_TEXT SEGMENT_
..............................
Kozachik emphasized that the expansion of the Zoo must go forward because the city has already spent $2 million on it, and signed contracts three years ago with construction companies and the Zoological Society. “This is a credibility issue,” he said. “Can the City of Tucson be counted on to stand by contracts they signed? That answer has to be ‘yes.'”

An unsightly 5G pole in the front yard of a home on Sycamore Street.

Ugly 5G Poles

Kozachik is working to prevent ugly 5G wireless towers from being built in homeowners’ front yards. The poles are 35 feet tall and the city has no control over where they are located.

He is in talks with Verizon, AT&T, and Tucson Electric Power to locate the poles atop traffic lights, utility poles, and in alleys behind houses.

Kozachik supports scholarships for pre-school education. He is working with fellow supporter, Penelope Jacks, chair of Strong Start, and with opponents in the Southern Arizona Leadership Council, to re-present the idea. In 2017, voters rejected a measure to increase the city sales tax by a half-penny to pay for preschool vouchers.
..............................
_EXCERPTED DATA_
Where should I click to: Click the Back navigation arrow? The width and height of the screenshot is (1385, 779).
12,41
..............................
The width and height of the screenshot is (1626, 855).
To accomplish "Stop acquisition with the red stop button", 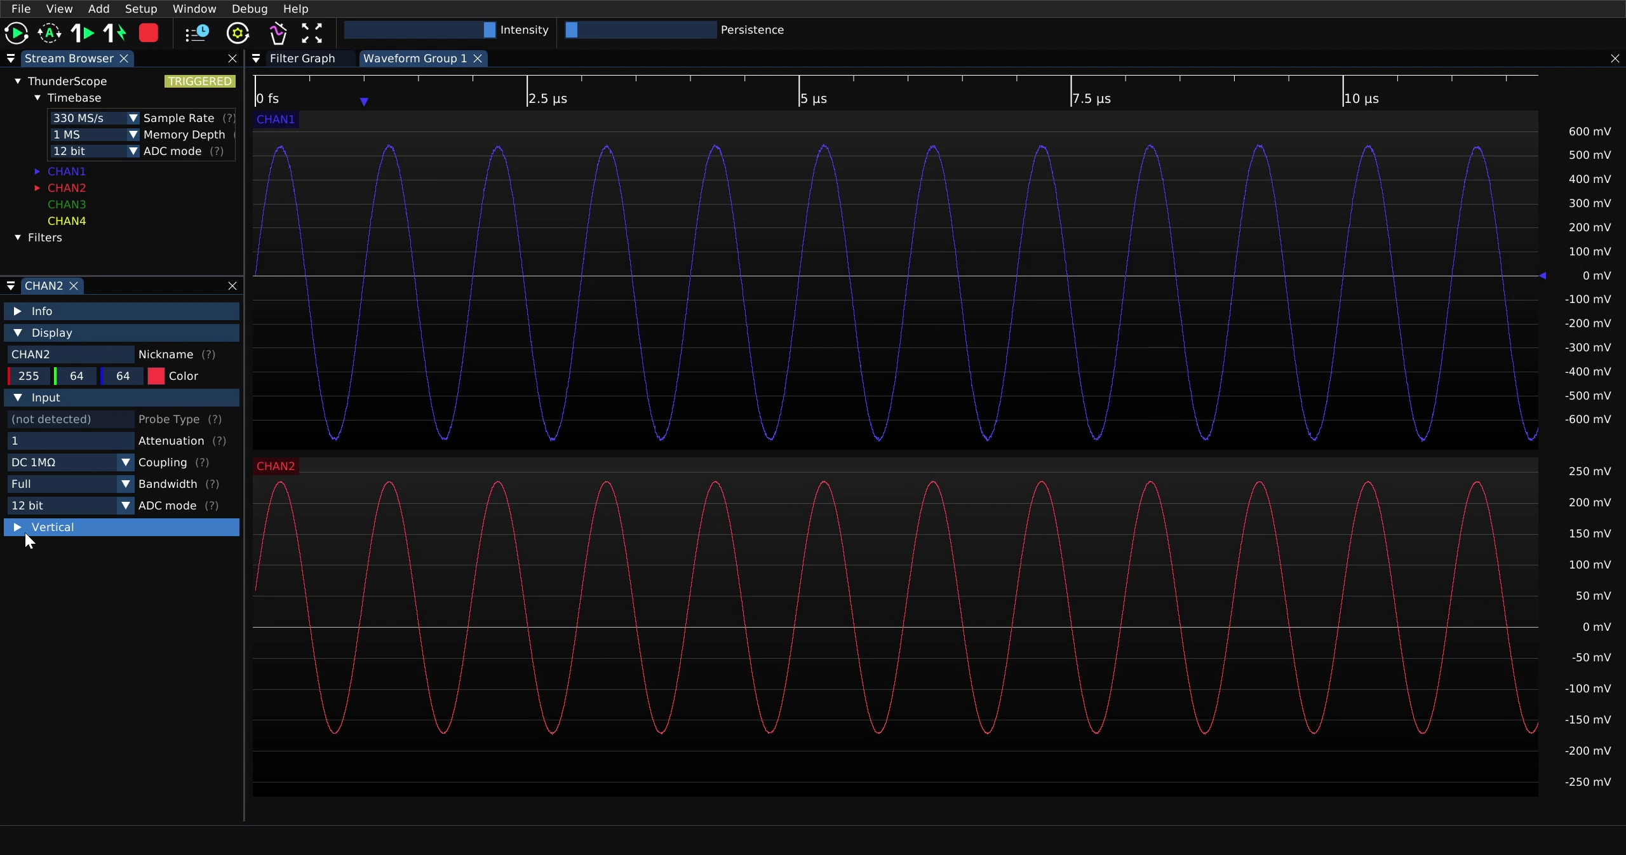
..............................
_WRITTEN REQUEST 1_
Extract from the text about Kozachik the portion from "Kozachik emphasized that" to "alleys behind houses.".
_WRITTEN REQUEST 2_
Answer these questions using the text about Kozachik:
(a) How much has the city already spent on the Zoo expansion?
(b) How tall are the 5G poles?
(c) Who chairs Strong Start?
_WRITTEN REQUEST 3_
Carry on the text about Kozachik, starting after its final sentence.
The material above is unrelated to the text about Kozachik and should be treated separately.

_OUTPUT 1_
Kozachik emphasized that the expansion of the Zoo must go forward because the city has already spent $2 million on it, and signed contracts three years ago with construction companies and the Zoological Society. “This is a credibility issue,” he said. “Can the City of Tucson be counted on to stand by contracts they signed? That answer has to be ‘yes.'”

An unsightly 5G pole in the front yard of a home on Sycamore Street.

Ugly 5G Poles

Kozachik is working to prevent ugly 5G wireless towers from being built in homeowners’ front yards. The poles are 35 feet tall and the city has no control over where they are located.

He is in talks with Verizon, AT&T, and Tucson Electric Power to locate the poles atop traffic lights, utility poles, and in alleys behind houses.

_OUTPUT 2_
(a) $2 million
(b) 35 feet
(c) Penelope Jacks

_OUTPUT 3_
Kozachik, who spends 10 hours a day, 7 days a week, on his city council duties,  is not taking any donations for his run for city council, in a personal move to get money out of politics. His many accomplishments include:

  • Putting the city on a firm financial foundation. When Kozachik was elected in 2009, the city had a $40 million deficit, but now the city has a financial reserve.
  • Several hotels are open or being built downtown.
  • Broadway will be widened into a 6-lane arterial road from Euclid to Country Club — called the Sunshine Mile — with bike lanes, sidewalks, and landscaping. The project is currently in the design phase.
  • The city has saved 100 historic properties on Broadway.
  • On gun safety, the city started a gun buyback program that took $11,000 firearms off the streets. A pro-gun state law killed the program.
  • The city pressured the owner of the former Benedictine Monastery on Country Club Road not to destroy the historic building. Instead, market-rate apartments and stores will be built on the property.
  • Kozachik was “the tip of the spear” to ban cruel greyhound racing in Tucson.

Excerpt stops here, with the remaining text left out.